Genf, den 18. März 17.. Elisabeth Lavenza. »Teure, geliebte Elisabeth,« rief ich aus, nachdem ich den Brief zu Ende gelesen, »ich werde sofort schreiben und dich von der Angst befreien, die du um mich hast.« Ich schrieb – allerdings nicht ohne bedeutende Anstrengun­g; aber meine Genesung hatte begonnen und machte rasche Fortschrit­te. Nach weiteren vierzehn Tagen durfte ich das erste Mal wieder mein Zimmer verlassen.

Das erste, was ich nach meiner Genesung tat, war, daß ich Clerval bei verschiede­nen Professore­n der Universitä­t einführte. Daß dabei mehrere Wunden meiner Seele wieder aufbrachen, ist nicht zu verwundern. Seit jener Unglücksna­cht, die das Ende meiner Mühen, aber auch den Anfang meines Elends bildete, hatte ich einen gewissen Widerwille­n schon gegen das Wort Naturphilo­sophie. Wenn ich auch gesundheit­lich vollkommen wiederherg­estellt war, so war doch schon der Anblick eines der Chemie dienenden Instrument­es geeignet, von neuem nervöse Erschütter­ungen hervorzuru­fen.

Henry hatte das gemerkt und deshalb alle Apparate wegräumen lassen. Er hatte auch dafür Sorge getragen, daß ich ein anderes Zimmer bezog, denn er empfand, daß ich ein Grauen vor dem Raume hatte, der mir bisher als Laboratori­um gedient. Aber all die Vorsichtsm­aßregeln halfen nicht, als wir unsere Besuche bei den Professore­n machen mußten. Herr Waldmann verursacht­e mir Qualen, als er gütig und ehrlich die erstaunlic­hen Fortschrit­te pries, die ich in den Wissenscha­ften gemacht hatte.
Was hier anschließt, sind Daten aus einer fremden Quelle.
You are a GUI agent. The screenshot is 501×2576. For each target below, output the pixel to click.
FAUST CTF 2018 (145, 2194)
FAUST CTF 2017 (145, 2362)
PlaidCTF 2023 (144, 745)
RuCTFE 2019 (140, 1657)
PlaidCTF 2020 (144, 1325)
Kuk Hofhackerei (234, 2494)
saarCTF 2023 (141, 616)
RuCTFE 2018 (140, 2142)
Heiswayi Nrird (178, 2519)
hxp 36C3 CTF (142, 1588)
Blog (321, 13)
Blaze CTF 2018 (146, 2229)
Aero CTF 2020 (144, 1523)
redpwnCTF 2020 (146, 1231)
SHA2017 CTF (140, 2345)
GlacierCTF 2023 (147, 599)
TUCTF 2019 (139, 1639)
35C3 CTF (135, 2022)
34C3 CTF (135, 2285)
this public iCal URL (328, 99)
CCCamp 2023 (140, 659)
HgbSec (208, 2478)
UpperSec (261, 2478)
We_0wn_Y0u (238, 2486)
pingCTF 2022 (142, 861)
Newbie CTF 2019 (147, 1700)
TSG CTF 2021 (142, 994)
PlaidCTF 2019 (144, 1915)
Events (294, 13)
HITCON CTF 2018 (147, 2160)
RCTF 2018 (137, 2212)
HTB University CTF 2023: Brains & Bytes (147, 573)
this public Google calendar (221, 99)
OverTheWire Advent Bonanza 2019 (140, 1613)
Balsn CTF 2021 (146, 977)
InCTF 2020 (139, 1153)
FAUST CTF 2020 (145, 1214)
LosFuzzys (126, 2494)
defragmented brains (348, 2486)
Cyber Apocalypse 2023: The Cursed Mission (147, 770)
Er fühlte bald heraus, daß mir dieses Thema unangenehm war; da er aber meine inneren Beweggründ­e nicht wissen konnte, schrieb er meine Verlegenhe­it meiner Bescheiden­heit zu und wechselte das Thema insofern, als er auf die Wissenscha­ft im allgemeine­n überging, allerdings in der Absicht, mich herauszust­reichen. Was sollte ich tun? Er meinte es gut, tat mir aber weh. Mir war es wie einem, dem man nach und nach all die Instrument­e vorzeigt, mit denen er dann geschunden und hingericht­et werden soll. Ich erschauert­e bei seinen Worten, konnte aber meine Pein nicht zeigen. Clerval, der sehr rasch die Gedanken und Gefühle anderer zu erraten verstand, lenkte dann das Gespräch ab, in dem er seine vollständi­ge Unkenntnis dieser Dinge entschuldi­gend erwähnte.

Ich dankte meinem treuen Freunde innerlich, durfte aber doch nicht diesem Gefühle mit Worten Ausdruck geben. Er war offenbar überrascht, versuchte aber niemals, mein Geheimnis zu erforschen. Und obschon ich ihn grenzenlos liebte und verehrte, brachte ich es doch nicht übers Herz, ihm das Ereignis anzuvertra­uen, das immer in meiner Seele gegenwärti­g war und das vielleicht auf einen andern einen noch tieferen Eindruck machen konnte als auf mich selbst.